Starting with the line that contains "654x366 pixels. Task: Launch" and ending with the last line of the entries, repeat exactly those lines and nothing else, pictures excluded.

■ **Source data**
• • • •
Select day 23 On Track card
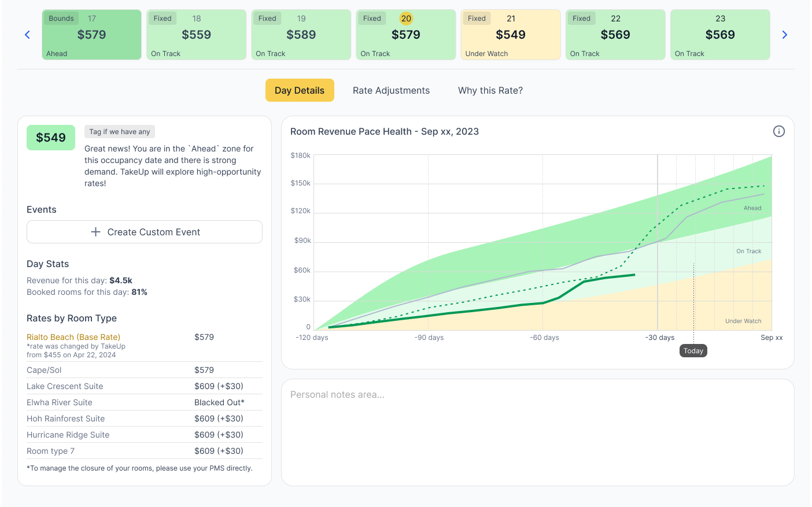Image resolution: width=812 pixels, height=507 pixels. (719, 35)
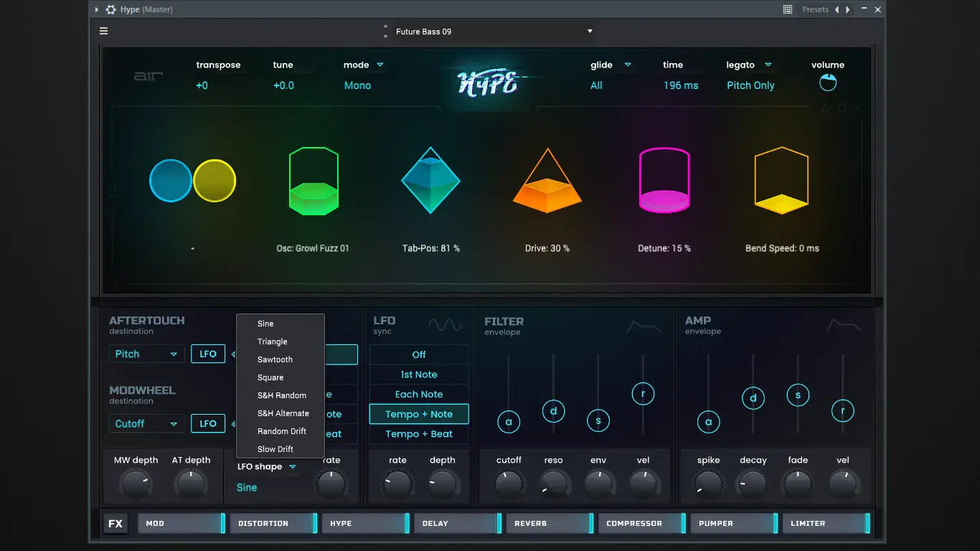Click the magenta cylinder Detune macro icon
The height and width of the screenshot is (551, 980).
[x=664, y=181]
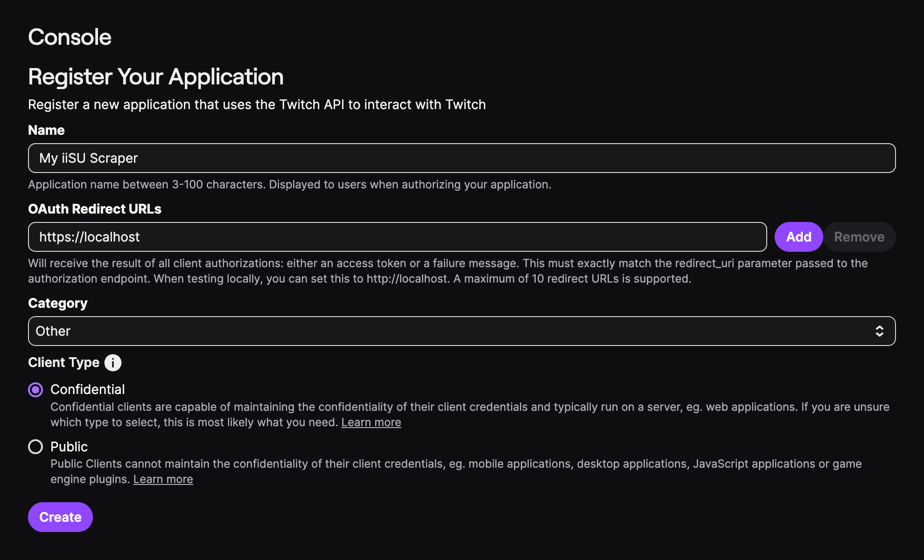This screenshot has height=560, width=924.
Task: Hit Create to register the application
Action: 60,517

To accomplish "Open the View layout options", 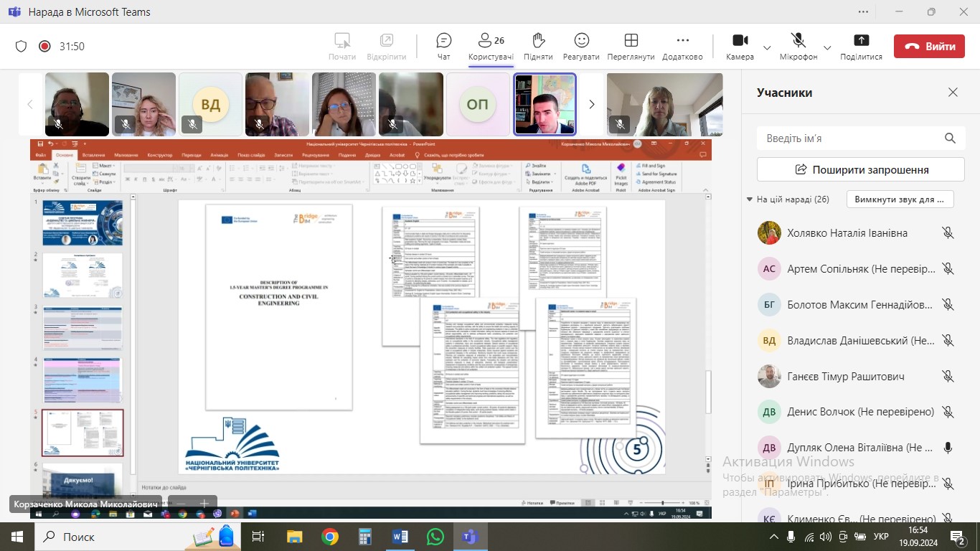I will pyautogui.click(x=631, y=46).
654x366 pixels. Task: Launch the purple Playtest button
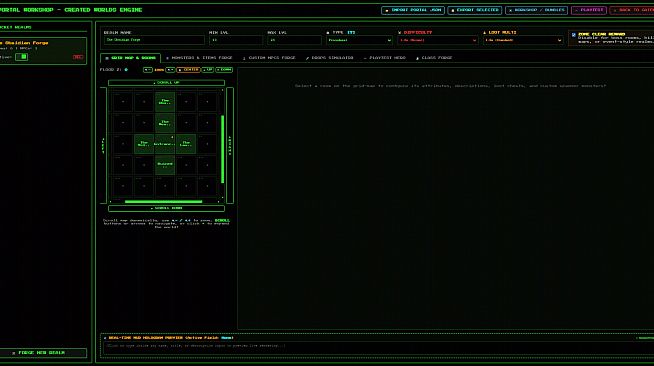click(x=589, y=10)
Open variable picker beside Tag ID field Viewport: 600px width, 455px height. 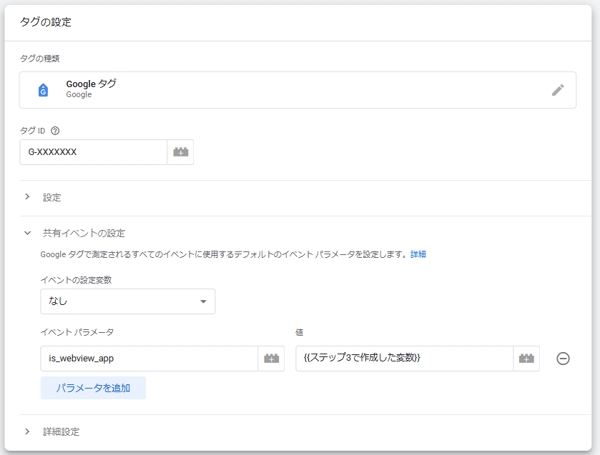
• • • •
■ **Expected answer**
654x366 pixels. Task: Launch the purple Playtest button
click(x=589, y=10)
Open variable picker beside Tag ID field Viewport: 600px width, 455px height. 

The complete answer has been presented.